## [Information shown]
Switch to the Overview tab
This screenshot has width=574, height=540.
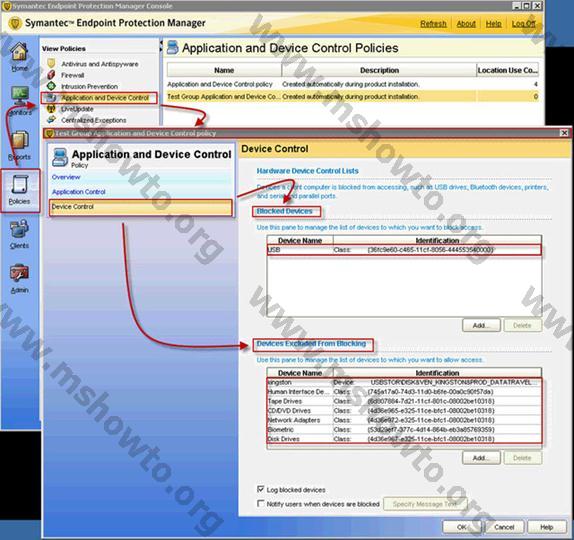tap(66, 177)
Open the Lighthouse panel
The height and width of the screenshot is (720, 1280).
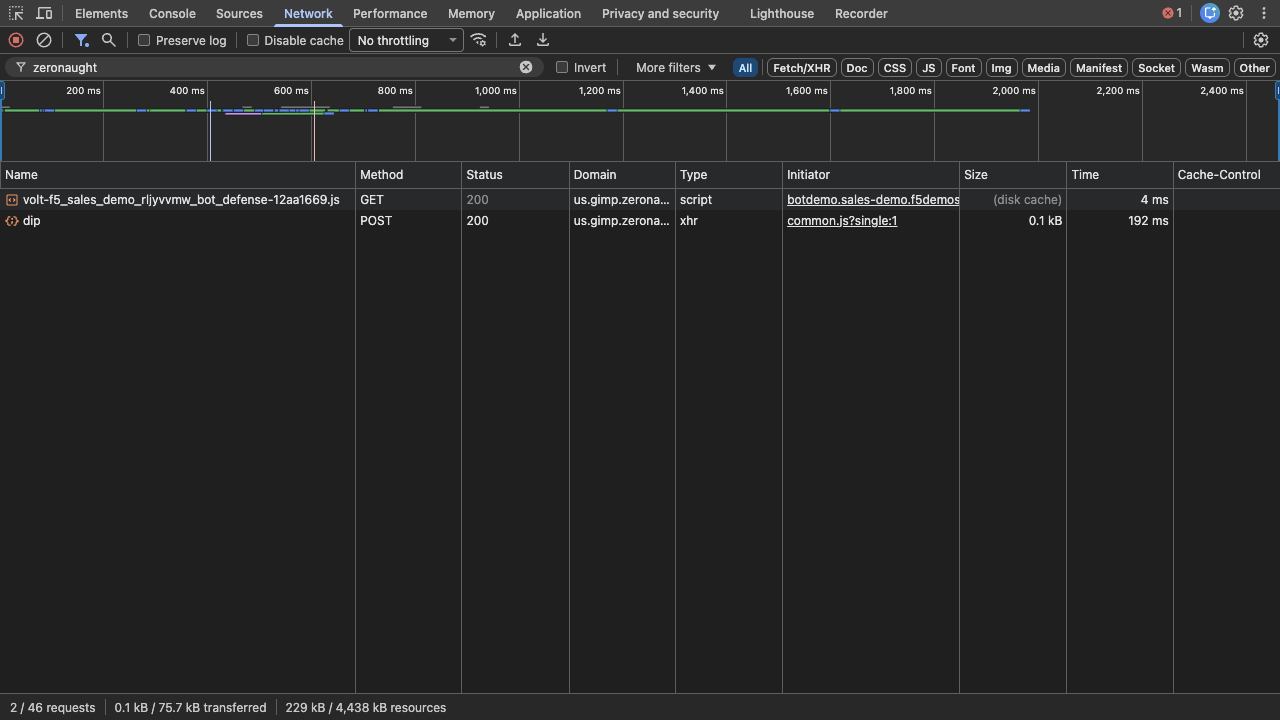781,13
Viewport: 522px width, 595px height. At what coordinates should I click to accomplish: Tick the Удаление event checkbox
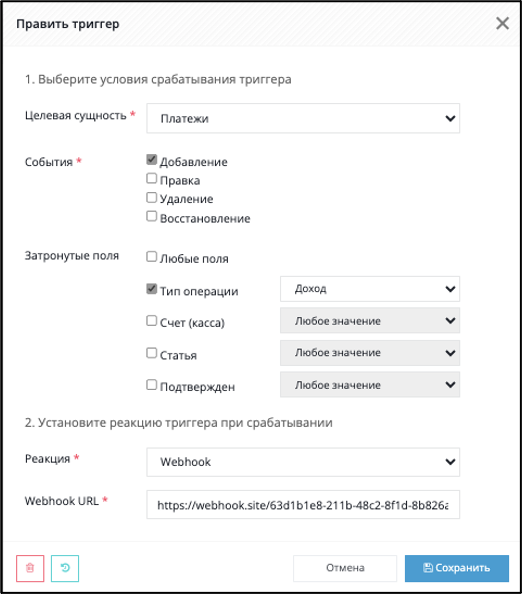pos(151,197)
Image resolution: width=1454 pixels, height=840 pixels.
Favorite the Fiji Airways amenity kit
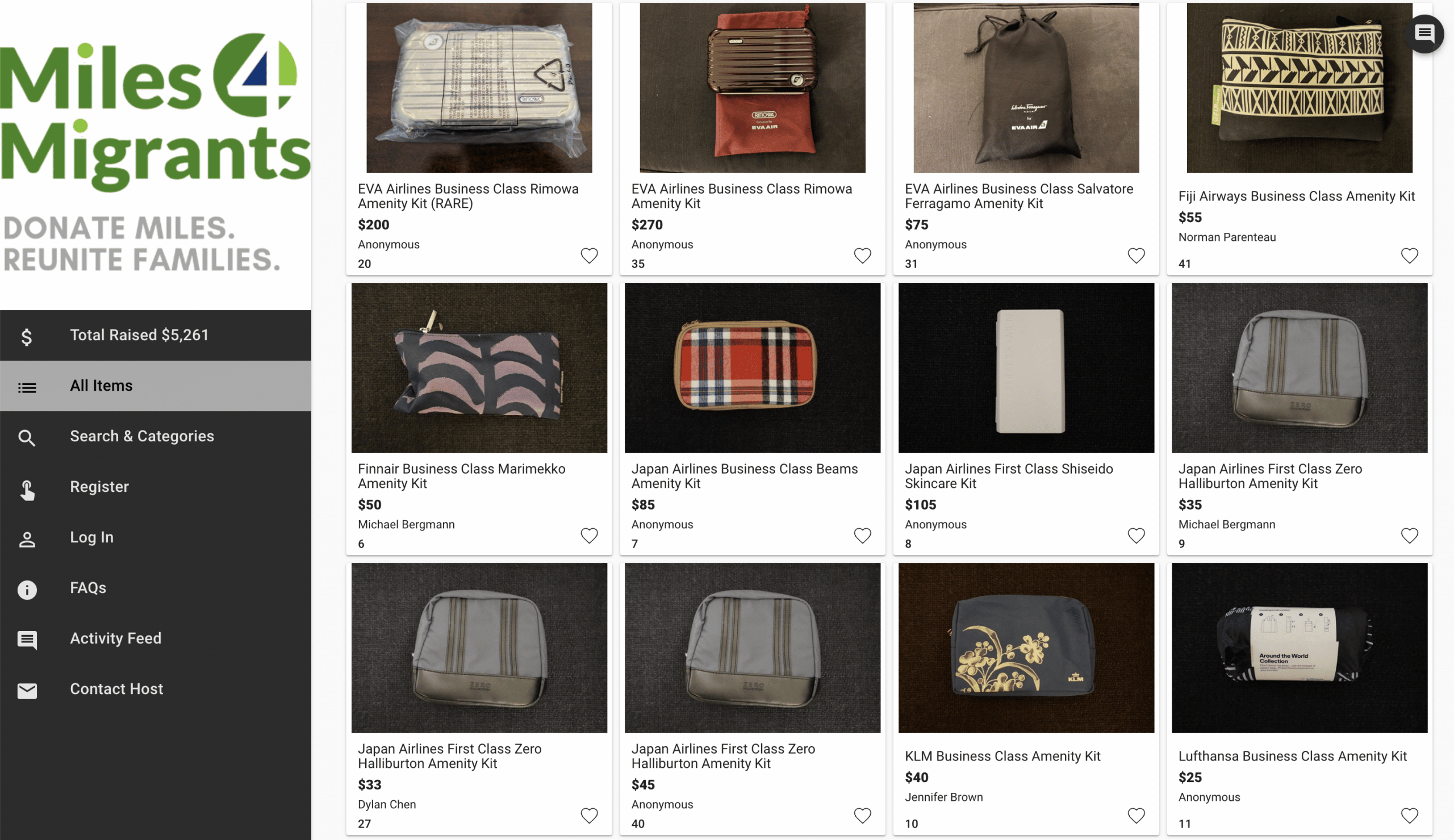coord(1409,255)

## [What is expected]
Give back exactly the lines from the one with "The height and" through the end of the records above, inclusive, and omit any pictures.

## [Response to the exercise]
The height and width of the screenshot is (720, 1280).
781,13
Viewport: 522px width, 595px height. At what coordinates should I click to accomplish: Tick the Удаление event checkbox
pos(151,197)
Image resolution: width=1454 pixels, height=840 pixels.
Favorite the Fiji Airways amenity kit
coord(1409,255)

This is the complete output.